The Heidelberg chapter of the Anti-Hippocratic Society for unrestricted medical research has been shut down, but the society still thrives at a prestigious Berlin hospital. The young neurosurgeon Joachim Hauser ("Jo") from Duisburg gets caught up in a research group led by doctor Charles Müller-LaRousse, who urges his students to test their progress on themselves. Jo participates in the trials to eventually help his brother Willi, who has muscular dystrophy. When Jo and some of his fellow students show some reluctance, Dr. Müller-LaRousse uses alternative means to punish them before they can give up the society to Paula Henning, (Note: The main character in Anatomy (2000)) who is now investigating the society for the police.

== Cast ==
- Barnaby Metschurat as Joachim Hauser
- Ariane Schnug as Junge Kellerin
- Herbert Knaup as Prof.

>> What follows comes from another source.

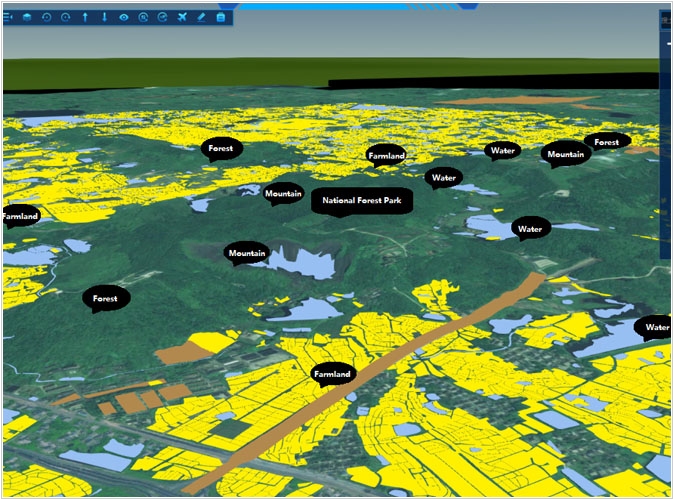Start fly-through with the airplane icon
Image resolution: width=673 pixels, height=499 pixels.
point(182,17)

Charles Müller-LaRousse
- Wotan Wilke Möhring as Gregor
- Heike Makatsch as Viktoria
- Franka Potente as Paula Henning

== Home media ==
Anatomy 2 was released on DVD by Columbia TriStar on October 14, 2003, and on May 10, 2004. In 2013, it was released on DVD and Blu-ray by Mill Creek Entertainment on May 7 and 14, respectively.

== Reception ==
On Rotten Tomatoes, the film holds a critic approval rating of 29% based on seven reviews, with an average rating of 4.1/10. On Metacritic, the film has a weighted average score of 46 out of 100, based on 5 critics, indicating "mixed or average reviews".

Film critic Derek Elley reviewed the film, saying that it "goes straight for the jugular rather than slowly building atmosphere."